### [Exercise goal]
If a line in the data has the string "magnifying", please show it.

### [Dataset extract]
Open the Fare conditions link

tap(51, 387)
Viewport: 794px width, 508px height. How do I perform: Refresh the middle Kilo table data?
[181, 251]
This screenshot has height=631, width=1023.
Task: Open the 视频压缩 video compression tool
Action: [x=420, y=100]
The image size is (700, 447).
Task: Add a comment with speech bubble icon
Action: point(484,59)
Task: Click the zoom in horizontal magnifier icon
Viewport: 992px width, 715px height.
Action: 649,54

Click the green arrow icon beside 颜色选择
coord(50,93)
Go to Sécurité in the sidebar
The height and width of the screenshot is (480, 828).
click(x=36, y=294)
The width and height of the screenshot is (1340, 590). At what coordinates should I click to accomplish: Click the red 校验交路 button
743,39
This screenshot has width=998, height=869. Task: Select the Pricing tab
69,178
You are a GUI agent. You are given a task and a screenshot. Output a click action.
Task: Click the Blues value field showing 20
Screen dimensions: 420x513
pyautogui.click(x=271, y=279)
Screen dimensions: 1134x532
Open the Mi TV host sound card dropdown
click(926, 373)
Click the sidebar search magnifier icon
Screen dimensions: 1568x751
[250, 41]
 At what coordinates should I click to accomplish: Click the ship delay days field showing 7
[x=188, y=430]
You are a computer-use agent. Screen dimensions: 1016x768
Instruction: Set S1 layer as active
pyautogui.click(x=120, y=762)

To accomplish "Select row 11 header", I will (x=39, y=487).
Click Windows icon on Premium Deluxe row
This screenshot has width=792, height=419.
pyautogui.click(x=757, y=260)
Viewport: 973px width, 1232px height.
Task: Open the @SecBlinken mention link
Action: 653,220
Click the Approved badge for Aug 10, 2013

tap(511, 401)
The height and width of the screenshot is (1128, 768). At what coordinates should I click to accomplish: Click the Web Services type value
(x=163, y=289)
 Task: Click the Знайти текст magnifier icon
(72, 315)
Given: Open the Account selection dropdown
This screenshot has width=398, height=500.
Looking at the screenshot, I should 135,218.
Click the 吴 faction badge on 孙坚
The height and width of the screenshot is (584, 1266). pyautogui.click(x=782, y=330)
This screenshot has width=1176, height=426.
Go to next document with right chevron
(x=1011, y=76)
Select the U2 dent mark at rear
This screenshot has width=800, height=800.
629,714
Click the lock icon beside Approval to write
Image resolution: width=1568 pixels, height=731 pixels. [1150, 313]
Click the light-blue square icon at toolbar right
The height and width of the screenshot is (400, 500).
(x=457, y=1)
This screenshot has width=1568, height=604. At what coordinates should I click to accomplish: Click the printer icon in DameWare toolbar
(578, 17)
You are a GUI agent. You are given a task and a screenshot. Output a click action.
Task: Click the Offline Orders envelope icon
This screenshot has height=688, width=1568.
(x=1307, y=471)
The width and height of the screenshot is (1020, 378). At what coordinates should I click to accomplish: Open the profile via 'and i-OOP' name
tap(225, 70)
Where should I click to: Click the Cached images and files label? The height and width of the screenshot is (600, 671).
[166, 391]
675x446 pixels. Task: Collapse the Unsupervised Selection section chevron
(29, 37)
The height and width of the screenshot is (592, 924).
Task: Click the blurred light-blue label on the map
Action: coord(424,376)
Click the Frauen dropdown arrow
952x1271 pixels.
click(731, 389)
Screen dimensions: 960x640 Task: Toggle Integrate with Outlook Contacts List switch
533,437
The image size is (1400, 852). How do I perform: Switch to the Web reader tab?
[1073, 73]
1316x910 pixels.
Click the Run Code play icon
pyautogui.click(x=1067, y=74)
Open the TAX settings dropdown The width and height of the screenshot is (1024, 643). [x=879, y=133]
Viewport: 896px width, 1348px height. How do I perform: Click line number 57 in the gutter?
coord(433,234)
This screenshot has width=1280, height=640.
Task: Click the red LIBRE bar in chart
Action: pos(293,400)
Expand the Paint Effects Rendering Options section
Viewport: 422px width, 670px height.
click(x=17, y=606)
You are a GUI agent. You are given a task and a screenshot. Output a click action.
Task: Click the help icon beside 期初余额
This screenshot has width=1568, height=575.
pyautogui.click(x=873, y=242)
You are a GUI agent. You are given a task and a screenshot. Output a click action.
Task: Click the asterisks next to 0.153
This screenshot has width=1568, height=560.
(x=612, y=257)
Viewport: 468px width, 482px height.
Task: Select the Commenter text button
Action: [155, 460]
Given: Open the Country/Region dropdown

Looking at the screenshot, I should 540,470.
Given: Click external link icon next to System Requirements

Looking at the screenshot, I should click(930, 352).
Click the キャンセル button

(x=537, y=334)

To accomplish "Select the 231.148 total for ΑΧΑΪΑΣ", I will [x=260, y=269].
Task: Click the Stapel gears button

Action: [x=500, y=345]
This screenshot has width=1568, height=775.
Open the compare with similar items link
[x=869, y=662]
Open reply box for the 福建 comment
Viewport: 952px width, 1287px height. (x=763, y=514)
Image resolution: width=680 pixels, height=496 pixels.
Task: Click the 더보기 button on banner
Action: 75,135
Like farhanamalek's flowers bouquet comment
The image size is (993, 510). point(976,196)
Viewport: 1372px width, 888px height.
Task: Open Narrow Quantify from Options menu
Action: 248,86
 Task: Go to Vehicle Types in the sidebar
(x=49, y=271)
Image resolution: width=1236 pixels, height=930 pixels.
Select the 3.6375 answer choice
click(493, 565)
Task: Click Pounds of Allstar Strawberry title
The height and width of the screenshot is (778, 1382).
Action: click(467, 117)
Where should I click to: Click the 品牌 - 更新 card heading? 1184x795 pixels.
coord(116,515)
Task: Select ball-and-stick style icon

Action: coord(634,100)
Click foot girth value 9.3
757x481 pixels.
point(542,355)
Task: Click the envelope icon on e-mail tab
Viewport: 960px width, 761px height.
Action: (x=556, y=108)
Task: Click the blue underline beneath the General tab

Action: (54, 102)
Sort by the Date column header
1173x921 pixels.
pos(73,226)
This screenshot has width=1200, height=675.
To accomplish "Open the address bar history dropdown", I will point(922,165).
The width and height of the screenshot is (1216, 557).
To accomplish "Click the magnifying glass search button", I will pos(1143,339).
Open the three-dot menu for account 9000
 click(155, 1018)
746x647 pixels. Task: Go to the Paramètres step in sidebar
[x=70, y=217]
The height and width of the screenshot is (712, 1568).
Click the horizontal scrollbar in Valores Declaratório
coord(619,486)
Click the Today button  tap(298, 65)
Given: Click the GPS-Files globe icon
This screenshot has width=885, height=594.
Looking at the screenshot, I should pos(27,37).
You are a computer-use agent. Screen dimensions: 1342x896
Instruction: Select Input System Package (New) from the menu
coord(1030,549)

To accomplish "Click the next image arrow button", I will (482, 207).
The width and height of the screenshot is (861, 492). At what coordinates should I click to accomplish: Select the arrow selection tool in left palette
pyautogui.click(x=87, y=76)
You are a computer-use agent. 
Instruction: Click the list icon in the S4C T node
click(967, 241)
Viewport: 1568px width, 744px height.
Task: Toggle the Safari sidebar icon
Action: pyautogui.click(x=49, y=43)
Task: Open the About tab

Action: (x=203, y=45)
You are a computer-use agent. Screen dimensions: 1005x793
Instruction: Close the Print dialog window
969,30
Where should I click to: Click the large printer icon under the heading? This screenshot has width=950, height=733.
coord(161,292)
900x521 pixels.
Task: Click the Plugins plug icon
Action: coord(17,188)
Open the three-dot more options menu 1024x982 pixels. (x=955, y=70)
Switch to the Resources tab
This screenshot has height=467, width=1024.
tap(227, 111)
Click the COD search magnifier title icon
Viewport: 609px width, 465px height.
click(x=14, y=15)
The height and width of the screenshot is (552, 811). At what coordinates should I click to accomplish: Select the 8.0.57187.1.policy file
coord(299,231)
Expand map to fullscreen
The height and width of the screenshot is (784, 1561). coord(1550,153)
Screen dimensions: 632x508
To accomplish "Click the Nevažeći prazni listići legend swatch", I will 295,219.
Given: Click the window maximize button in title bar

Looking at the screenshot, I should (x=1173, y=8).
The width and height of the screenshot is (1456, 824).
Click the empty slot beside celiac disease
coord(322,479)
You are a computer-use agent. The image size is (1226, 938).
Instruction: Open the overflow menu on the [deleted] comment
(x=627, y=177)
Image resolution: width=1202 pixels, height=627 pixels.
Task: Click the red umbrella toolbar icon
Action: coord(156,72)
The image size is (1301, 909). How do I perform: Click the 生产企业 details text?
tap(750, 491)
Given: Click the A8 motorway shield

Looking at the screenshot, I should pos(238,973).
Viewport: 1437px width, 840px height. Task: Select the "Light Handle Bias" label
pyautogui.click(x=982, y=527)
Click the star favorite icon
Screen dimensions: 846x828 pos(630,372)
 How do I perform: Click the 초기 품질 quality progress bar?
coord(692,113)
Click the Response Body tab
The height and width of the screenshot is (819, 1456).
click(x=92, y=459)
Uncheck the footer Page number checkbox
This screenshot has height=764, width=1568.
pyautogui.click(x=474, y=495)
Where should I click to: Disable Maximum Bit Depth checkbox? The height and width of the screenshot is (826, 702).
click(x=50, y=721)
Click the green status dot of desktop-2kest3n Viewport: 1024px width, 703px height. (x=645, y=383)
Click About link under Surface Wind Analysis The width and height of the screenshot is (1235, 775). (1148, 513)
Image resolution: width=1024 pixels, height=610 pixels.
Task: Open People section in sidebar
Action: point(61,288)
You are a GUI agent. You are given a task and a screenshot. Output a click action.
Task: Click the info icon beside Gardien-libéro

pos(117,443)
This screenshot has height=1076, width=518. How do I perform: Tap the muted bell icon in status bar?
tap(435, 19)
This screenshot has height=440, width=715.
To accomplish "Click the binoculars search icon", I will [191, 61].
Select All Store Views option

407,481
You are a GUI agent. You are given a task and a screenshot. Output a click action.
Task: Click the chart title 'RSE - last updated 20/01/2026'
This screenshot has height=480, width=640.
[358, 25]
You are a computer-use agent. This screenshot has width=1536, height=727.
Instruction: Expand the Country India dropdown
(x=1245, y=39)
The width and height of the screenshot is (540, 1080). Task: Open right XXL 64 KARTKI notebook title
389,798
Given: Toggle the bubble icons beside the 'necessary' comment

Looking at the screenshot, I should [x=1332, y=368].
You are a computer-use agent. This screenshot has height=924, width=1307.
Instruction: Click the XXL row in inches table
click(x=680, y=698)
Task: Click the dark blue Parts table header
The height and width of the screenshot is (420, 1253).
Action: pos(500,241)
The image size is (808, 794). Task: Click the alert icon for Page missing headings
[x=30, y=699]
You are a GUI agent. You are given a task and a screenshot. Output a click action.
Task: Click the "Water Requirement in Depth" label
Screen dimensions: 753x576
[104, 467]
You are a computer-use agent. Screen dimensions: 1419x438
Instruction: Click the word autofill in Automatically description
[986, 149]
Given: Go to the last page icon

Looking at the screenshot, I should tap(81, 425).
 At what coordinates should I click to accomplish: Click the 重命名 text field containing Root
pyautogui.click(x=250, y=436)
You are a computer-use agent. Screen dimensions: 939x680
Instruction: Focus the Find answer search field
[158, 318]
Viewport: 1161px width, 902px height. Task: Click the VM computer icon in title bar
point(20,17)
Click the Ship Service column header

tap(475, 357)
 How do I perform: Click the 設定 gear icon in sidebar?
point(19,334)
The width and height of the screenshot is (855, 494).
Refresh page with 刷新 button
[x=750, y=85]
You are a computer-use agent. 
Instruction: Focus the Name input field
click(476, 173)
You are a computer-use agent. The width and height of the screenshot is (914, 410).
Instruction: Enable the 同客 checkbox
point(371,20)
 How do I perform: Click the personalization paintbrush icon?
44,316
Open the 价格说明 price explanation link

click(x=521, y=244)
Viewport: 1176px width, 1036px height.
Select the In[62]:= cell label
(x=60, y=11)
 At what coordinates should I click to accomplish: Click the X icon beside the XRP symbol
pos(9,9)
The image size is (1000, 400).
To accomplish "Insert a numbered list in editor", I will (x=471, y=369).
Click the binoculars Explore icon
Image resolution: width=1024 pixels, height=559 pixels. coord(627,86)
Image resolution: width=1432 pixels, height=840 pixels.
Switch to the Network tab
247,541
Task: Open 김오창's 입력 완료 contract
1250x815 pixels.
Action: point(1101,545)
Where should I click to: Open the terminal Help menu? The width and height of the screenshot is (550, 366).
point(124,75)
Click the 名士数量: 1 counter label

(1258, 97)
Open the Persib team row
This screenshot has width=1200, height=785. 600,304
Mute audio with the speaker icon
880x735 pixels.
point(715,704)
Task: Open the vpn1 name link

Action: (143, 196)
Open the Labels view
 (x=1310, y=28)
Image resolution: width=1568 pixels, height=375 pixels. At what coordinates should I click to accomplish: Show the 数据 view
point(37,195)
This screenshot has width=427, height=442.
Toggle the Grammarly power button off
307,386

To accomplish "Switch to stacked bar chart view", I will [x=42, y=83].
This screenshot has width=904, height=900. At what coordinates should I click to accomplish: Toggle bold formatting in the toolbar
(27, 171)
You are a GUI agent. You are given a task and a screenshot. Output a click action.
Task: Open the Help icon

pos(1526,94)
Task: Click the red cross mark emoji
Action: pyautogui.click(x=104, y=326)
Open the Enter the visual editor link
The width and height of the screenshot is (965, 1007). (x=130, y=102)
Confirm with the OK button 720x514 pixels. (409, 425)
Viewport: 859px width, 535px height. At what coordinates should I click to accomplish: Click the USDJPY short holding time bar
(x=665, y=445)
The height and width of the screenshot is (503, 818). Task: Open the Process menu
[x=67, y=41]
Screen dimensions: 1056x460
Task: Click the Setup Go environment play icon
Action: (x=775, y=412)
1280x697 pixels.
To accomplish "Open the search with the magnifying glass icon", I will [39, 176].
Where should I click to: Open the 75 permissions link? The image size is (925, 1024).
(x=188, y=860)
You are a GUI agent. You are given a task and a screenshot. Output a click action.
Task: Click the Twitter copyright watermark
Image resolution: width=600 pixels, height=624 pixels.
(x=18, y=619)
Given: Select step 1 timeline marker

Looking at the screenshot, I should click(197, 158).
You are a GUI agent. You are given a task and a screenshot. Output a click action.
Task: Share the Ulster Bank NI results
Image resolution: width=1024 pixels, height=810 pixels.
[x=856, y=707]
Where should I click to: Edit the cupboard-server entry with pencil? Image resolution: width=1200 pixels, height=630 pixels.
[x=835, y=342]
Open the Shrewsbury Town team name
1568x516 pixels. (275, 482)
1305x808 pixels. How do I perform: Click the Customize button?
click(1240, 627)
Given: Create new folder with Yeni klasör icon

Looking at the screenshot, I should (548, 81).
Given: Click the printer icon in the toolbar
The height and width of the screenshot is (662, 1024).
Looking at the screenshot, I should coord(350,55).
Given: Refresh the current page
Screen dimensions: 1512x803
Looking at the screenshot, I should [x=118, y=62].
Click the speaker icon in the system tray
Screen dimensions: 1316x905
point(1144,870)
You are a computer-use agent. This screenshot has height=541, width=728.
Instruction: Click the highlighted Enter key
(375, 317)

### [Response area]
To accomplish "Click the magnifying glass search button", I will pos(1143,339).
To accomplish "Open the search with the magnifying glass icon", I will [39, 176].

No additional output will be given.